How do we know whether a tax will accomplish one or the other of these goals? Economists have a handy tool for predicting this—an elasticity. As you might guess, an elasticity measures how flexible something is; how much it will change when you apply pressure. In this case, how much alcohol consumption will change if you tax it more? Increasing the alcohol tax will increase its price—producers will pass on at least some of the increased cost to buyers—so this is the same as asking how much alcohol consumption will decrease when its price increases. Economists calculate an elasticity as the percentage change in alcohol consumption that occurs if we increase its price by 1%.
We know that this elasticity will be negative—a higher price will make people drink less. The question is by how much it will fall. It is useful to know the answer to this question because it will tell us how an increase in the alcohol tax will play out.
Suppose the elasticity is a big negative number. This means if we increase the alcohol price by 1%, alcohol consumption will fall by a lot. For example, if the elasticity is -3 then a tax increase leading to a 1% increase in price will reduce consumption by 3%. In this case, the tax will do a good job of addressing the social ills caused by alcohol. The flipside of this is that it will not add much to the government’s coffers because sales will fall by a lot greatly reducing the tax base.
++++++++++
**Directions**:
[a] Say whether each statement agrees with the passage on alcohol taxes above. Answer yes or no for each and quote the words from the passage that decide it. (i) Economists calculate the elasticity as the percentage change in alcohol consumption when the price rises by 1%. (ii) The elasticity is expected to be positive. (iii) When the elasticity is a big negative number, the tax adds a lot to government revenue.
[b] In the passage on alcohol taxes above, by how much does consumption fall when the elasticity is -3 and a tax increase raises the price by 1%?
[c] Pick up the passage on alcohol taxes above and carry it on from its final sentence.

**Given data**:
++++++++++
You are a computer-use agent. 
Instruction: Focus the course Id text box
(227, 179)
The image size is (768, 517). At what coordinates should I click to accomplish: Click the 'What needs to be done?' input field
++++++++++
**Task responses**:
[a]
(i) Yes: "Economists calculate an elasticity as the percentage change in alcohol consumption that occurs if we increase its price by 1%."
(ii) No: "We know that this elasticity will be negative"
(iii) No: "it will not add much to the government’s coffers"

[b] Consumption falls by 3%.

[c]
If, on the other hand, the elasticity is a small negative number then a 1% increase in price will not cause consumption to fall by much. For example, an elasticity of -0.1 would mean that a tax increase that leads to a 1% price increase will only reduce alcohol consumption by 0.1%. If this is the case, increasing the alcohol tax won’t do much to address the social ills of drinking (perhaps changing behavior through education or stricter drunk-driving punishments are needed instead). However, it will help in financing the government. We can increase the alcohol tax and most people will keep on drinking and paying the tax.
So how big is the elasticity of alcohol consumption? Elasticity estimates are tricky so unfortunately there are not many available. I found one study which estimated elasticities in China for the mid-1990s. The study found an elasticity of -1.36 for wine and -0.90 for beer. These are intermediate in magnitude and suggest that increasing the alcohol tax would be moderately effective in reducing drinking and its associated ills.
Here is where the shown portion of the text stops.